At this point Madison invited fellow Virginians Monroe and Jefferson to invest in upstate New York along with him. To Monroe, he wrote: “My private opinion is that the vacant land in that part of America opens the surest field of speculation of any in the U.S.” To the investment-shy Jefferson, he phrased his appeal a bit differently: “There can certainly be no impropriety in your taking just means of bettering your fortune.” But Jefferson continued to find speculation in northern land unappetizing, and he refused to let go of his hope that Madison would buy property and settle near Monticello. No matter what he said, though, he could not convince Madison to do as Monroe was doing. Short, the other member of Jefferson’s imagined “partie quarree,” would end up investing elsewhere.
While away in France, Jefferson did not know that Madison was focusing his attention on land speculation nearly as much as he was reading up on the law. His father and two brothers, Ambrose and William, had purchased sixteen thousand acres in Kentucky while James, Jr., was serving in Congress; now the ex-congressman wanted to make up for lost time. It was risky business, he well knew, because in the midst of a fluctuating economy most people borrowed on credit in order to buy land.
His gaze was northward first, westward second. One reason the Mohawk Valley appealed to him was that onetime surveyor George Washington assured him it was a good investment. During 1784–85, in the wake of Lafayette’s tour, Madison made repeated visits to the retired commander at his Mount Vernon estate, and the two graduated from a proper and respectful acquaintance to a warm and affectionate friendship. Accepting Washington’s advice, Madison prepared to take the plunge with his cash-poor friend Monroe. They resolved to buy one thousand acres located between what would soon become the towns of Utica and Rome; but they could not settle their finances in a timely way and subsequently decided to wait until they could travel there together.
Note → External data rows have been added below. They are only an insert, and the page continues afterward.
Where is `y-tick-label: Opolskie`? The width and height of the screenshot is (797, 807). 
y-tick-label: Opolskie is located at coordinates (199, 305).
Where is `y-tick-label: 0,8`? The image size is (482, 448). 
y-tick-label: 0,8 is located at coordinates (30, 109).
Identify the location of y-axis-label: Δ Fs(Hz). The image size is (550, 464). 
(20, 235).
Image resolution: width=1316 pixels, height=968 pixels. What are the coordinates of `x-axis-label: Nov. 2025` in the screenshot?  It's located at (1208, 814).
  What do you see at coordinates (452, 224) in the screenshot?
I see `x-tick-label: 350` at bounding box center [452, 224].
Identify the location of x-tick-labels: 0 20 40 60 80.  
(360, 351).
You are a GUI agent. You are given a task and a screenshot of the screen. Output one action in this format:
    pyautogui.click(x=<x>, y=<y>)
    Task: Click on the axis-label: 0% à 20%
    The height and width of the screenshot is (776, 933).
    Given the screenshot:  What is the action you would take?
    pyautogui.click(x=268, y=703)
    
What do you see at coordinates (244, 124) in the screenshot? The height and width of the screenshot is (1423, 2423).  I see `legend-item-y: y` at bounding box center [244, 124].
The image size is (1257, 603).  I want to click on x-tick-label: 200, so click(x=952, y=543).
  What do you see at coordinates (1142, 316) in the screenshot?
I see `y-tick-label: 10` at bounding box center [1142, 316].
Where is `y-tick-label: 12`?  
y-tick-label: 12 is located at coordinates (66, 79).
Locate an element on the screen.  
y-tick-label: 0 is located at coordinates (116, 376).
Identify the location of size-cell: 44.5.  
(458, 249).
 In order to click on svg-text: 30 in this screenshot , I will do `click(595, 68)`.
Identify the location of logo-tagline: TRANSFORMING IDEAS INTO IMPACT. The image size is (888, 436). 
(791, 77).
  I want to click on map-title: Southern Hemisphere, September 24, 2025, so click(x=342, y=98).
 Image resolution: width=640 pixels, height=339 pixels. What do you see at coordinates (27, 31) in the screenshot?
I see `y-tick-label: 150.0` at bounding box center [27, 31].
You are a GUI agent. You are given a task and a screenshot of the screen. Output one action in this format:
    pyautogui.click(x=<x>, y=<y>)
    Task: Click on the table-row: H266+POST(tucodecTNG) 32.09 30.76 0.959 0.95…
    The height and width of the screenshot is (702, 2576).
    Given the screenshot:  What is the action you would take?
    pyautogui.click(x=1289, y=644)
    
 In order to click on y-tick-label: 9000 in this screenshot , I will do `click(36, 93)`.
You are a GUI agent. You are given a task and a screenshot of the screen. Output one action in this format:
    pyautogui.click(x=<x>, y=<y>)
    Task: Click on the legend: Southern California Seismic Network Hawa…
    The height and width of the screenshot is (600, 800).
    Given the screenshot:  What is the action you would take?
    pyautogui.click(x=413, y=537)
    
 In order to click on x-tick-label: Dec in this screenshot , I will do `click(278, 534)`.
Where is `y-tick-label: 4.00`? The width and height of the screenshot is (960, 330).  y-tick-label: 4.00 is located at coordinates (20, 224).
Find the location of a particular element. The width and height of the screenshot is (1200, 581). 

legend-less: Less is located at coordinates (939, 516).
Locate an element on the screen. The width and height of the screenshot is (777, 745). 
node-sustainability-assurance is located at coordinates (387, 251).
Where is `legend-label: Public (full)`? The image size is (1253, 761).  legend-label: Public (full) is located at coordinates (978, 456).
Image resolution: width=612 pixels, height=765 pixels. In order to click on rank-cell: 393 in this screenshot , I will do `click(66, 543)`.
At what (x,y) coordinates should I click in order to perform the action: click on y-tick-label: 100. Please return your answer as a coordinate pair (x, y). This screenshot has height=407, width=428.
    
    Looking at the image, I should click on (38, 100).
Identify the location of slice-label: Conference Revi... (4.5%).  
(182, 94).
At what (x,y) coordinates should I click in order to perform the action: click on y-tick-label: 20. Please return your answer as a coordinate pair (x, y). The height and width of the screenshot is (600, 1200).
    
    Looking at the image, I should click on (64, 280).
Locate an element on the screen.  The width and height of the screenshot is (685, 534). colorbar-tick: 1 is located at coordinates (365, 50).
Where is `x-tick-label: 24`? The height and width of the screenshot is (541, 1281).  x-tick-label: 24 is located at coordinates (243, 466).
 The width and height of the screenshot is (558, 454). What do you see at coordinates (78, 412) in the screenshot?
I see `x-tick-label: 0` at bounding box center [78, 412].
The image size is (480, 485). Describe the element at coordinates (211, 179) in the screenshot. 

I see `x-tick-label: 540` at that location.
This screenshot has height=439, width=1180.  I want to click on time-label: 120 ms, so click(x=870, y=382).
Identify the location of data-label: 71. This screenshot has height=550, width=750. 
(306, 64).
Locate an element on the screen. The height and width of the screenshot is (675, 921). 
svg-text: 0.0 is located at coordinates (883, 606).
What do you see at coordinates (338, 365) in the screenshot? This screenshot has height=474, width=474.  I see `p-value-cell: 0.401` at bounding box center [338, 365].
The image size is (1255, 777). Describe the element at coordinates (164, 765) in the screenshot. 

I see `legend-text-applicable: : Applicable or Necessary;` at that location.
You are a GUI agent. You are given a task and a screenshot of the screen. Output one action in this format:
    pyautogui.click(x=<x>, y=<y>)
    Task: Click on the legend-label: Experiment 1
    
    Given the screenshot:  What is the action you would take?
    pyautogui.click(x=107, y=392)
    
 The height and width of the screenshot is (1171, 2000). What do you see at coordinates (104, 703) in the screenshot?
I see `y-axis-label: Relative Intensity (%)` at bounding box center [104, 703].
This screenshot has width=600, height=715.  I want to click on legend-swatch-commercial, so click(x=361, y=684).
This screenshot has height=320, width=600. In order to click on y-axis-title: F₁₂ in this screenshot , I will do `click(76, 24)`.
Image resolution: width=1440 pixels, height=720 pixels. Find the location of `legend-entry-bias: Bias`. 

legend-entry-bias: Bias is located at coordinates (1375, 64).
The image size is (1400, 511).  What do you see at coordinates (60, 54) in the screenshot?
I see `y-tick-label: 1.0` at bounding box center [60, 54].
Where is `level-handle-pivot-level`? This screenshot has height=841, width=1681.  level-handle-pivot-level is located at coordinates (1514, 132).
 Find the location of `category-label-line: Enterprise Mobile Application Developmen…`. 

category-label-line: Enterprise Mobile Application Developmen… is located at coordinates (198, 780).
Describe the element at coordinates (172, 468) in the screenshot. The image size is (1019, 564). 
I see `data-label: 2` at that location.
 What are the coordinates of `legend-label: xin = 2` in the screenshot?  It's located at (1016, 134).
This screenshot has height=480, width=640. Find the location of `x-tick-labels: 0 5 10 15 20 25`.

In mid-1785 Madison let his friend Edmund Randolph in on the scheme, saying that he planned to take
up Monroe on his invitation to join him for “a ramble of curiosity.” One thing or another prevented them from carrying out their plan. Later, the two did invest on a very small scale. While Madison remained convinced that Mohawk lands would bring massive profit, in the end he was too cautious to risk any more of his small fortune.